Exercise details: Top to bottom, every record is to be copied word for word.

Stored records:
Segment Open

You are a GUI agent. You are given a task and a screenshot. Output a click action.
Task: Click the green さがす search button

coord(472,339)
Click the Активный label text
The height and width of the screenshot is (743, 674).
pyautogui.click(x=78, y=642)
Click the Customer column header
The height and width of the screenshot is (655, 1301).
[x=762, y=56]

Segment Closed

Solved problem:
You are a GUI agent. You are given a task and a screenshot. Output a click action.
Task: Click the green さがす search button

coord(472,339)
Click the Активный label text
The height and width of the screenshot is (743, 674).
pyautogui.click(x=78, y=642)
Click the Customer column header
The height and width of the screenshot is (655, 1301).
[x=762, y=56]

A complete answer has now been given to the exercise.